Lo sguardo, in questo contesto ma pure in molti altrove, consente anche una sorprendente apertura alla dimensione del non verbale, del silenzio ( di cui tanto appresi da Giorgio Manganelli, di cui fui impegnato interlocutore). La valenza diagnostica e terapeutica della gestualità e della mimica sono ampie e profonde: le vivo quasi quotidianamente già nel semplice dialogo anamnestico, che non è affatto un noioso gioco preformato di domande e risposte; ma soprattutto lo vivo nel mio ritmato incontro con il cosiddetto paziente, che diviene fecondo vivaio di reciprocità des consciences ( come dimenticare qui Maurice Mèdoncelle ? ).
La psicopatologia di questa reciprocità è un vasto territorio spesso sconosciuto, ricco di ostacoli, di inganni, di pseudo-sentieri (le Holzwege di Heidegger) , spesso affrontati con la sicumera cui ci dà appiglio la tecnica, che , cum timore et tremore, vedo oggi prevalere, anzi prevaricare: dai questionari ai tests strutturati e quantificati.
Qui la psicopatologia ci svela paesaggi squallidi o deformati, specialmente tra gli adolescenti e i giovani: indifferenza, apatia, distacco, noia, disimpegno, o esplosività criminogene tanto più dure quanto più inattese, forse anche a genesi mass-mediatica ben più profonda della emergenza di un iceberg.
E avviene che il trionfo della tecnica ( penso a Umberto Galimberti) trascini con sé, a tutto spessore, la parte interpersonale (zwischenmenschliche) dell’ incontro medico-paziente, con il naufragio della “ storia interiore di vita”, del mondo vissuto (la Lebenswelt), della identità come narrazione, come metafora, della diagnosi come “sapere del tra”.
Il clinico medico, si diceva ai miei tempi, ha il sesto senso: non tanto aver visto molti casi, quanto invece averli visti come persone, come un altro uomo, malato.

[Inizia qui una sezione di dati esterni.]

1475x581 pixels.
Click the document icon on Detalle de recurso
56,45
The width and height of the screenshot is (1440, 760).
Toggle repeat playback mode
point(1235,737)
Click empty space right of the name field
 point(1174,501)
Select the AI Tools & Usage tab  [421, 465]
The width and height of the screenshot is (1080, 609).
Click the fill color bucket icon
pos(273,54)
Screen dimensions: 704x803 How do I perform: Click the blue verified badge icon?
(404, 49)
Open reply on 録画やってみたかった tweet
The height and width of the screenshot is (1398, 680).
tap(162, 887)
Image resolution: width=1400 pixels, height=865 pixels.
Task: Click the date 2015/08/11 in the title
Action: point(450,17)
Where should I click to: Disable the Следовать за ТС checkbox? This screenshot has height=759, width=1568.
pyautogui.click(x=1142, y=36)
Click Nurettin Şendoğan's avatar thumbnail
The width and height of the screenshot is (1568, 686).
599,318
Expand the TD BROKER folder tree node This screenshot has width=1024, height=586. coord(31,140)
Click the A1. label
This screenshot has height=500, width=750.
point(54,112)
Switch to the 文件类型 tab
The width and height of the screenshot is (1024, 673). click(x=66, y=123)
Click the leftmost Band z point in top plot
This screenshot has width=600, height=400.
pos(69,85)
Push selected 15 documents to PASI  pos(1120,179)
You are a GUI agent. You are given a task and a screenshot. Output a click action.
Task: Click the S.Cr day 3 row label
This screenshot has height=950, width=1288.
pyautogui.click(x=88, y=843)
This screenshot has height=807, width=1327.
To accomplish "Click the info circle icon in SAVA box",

Celso, medico romano del 1° secolo, diceva che non omnibus aegris eadem auxilia conveniunt, non a tutti gli ammalati giova lo stesso aiuto: un mio paziente, ex-schizofrenico, medico, mi ha scritto tempo fa, in una cartolina del suo paese, “ carissimo Professore, ogni giorno la penso affettuosamente e le sono grato per la sua amicizia”: non tanto della cura egli mi è grato quanto dell’ amicizia.
Senza l’ amicizia che mi lega ad Oliviero non avrei potuto scrivere queste note in margine al suo libro, quasi, freudianamente, come un post-scriptum, un après-conp, un machtraglich.